In our study, with the application of ADC ≤ 1.11 × 10−3 mm2/s as the optimum cut-off value distinguishing malignant from benign tumors, we had two malignant lesions that showed “false-negative results”, which are both DCIS with ADC values, respectively, 1.3 and 1.21 × 10−3 mm2/s, and two lesions which were just at the cut-off values of inflammatory carcinoma and mucinous carcinoma, respectively.

We also had one “false-positive result”—an abscess with an ADC value of 0.89 × 10−3 mm2/s (Figure 6) and another abscess at the cut-off value of 1.11 × 10−3 mm2/s. The highest ADC value was for fibroadenoma—2.01 × 10−3 mm2/s.

Figure 6

Breast MRI in a 29-year-old patient with an abscess: (A) DWI (b = 800 mm2/s); (B) ADC value 0.89 × 10−3 mm2/s; and (C) DCE-MRI (subtraction image).

Additionally, we calculated the ADC ratio by dividing the ADC value of the lesion and the ADC value of the normal glandular tissue. A significantly lower ADC ratio was observed in the patients with malignant tumors (mean 0.66 ± 0.13, range 0.43 to 1.06) versus the patients with benign lesions (mean 1.12 ± 0.23, rang 0.54 to 1.79), p < 0.001. A cut-off point of ADC ratio ≤ 0.87 was established as the optimum criterion for differentiating malignant from benign breast tumors, characterized by 94.23% sensitivity, 91.43% specificity, and a diagnostic accuracy of 95% (AUC = 0.950, 95% CI: 0.881 to 0.985, p < 0.001). In our study, the calculated ADC ratio did not additionally improve the results received when using ADC values only. Several studies in the literature have reported increased sensitivity and specificity when using the ADC ratio: Azab and Ibrahim [18] reported a cut-off ADC ratio of 0.9 in the differentiation between benign and malignant breast lesions with a sensitivity of 92.2% and a specificity of 94.4% and Sahin and Aribal [35] reported a cut-off ADC ratio of 0.8 with a sensitivity of 91.4% and a specificity of 100%.

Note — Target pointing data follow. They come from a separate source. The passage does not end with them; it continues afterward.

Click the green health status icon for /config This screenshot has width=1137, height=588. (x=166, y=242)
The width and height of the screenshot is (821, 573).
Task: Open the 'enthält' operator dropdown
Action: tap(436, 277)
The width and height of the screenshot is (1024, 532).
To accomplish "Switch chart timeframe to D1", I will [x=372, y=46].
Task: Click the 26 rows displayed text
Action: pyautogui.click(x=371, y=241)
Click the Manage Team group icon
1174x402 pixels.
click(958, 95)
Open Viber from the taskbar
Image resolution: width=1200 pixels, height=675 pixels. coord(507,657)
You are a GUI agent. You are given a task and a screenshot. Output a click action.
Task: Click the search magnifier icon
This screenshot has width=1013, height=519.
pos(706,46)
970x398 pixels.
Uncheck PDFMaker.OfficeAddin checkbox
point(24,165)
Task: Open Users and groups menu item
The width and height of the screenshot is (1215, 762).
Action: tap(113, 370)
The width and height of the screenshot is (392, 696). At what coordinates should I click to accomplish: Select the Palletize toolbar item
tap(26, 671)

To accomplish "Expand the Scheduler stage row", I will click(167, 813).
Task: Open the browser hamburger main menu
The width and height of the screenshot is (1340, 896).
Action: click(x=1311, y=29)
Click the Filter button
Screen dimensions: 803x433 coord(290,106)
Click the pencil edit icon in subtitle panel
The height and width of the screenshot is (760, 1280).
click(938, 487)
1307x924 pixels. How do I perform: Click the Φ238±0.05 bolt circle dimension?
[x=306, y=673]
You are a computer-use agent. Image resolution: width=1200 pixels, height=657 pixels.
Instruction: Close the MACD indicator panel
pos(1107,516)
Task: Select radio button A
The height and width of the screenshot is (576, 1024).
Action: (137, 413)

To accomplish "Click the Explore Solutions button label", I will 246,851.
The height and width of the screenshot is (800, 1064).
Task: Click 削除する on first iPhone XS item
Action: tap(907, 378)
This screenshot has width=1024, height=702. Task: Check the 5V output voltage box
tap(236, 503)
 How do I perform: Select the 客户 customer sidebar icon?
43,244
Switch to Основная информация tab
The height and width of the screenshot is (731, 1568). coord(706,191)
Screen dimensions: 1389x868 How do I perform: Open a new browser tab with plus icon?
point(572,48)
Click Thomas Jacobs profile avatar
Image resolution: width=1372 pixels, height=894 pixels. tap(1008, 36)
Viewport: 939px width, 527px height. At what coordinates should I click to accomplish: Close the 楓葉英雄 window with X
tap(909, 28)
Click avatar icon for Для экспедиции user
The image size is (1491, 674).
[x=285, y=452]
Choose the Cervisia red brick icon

Although we believe that the data from our study are valuable, we must mention some limitations. First, this study was retrospective and existing artifacts could not be corrected. Second, the data were obtained and analyzed by one radiologist and in one center. Third, the distribution of patients in the different histological subgroups showed that invasive ductal carcinoma was dominant in the malignant group and fibroadenoma in the benign group. Thus, due to the small number of patients, we were unable to perform a subgroup analysis and test the relation between the ADC value and ADC ratio in different benign and malignant subgroups. This could give us more information in relation to the biological nature of the lesions, which are worth being in the scope of future investigations.

Despite the aforementioned limitations, we believe that our study presents valuable data about ADC values, ADC ratios, and their potential for differentiating benign from malignant breast lesions—and thus adds to the existing knowledge.

5. Conclusions

In conclusion, the data from our study demonstrated the diagnostic potential of DWI, ADC value, and ADC ratio in differentiating malignant from benign breast lesions. Based on our data, we would propose the usage of an ADC value of ≤1.11 × 10−3 mm2/s as the optimum cut-off level to distinguish benign from malignant breast lesions. As the ADC ratio did not further improve the predictive potential and diagnostic accuracy of ADC values, we consider the ADC value as reliable as the ADC ratio. Both measurements could be implemented additionally to well-established imaging techniques to more accurately predict the nature of the breast lesions. This would help avoid unnecessary or even risky interventional diagnostic procedures. We realize that the ADC value around the threshold still presents a challenge and will require special attention when making a particular diagnostic decision. However, this does not lower the importance of the technique as a part of the comprehensive diagnostic evaluation of breast lesions.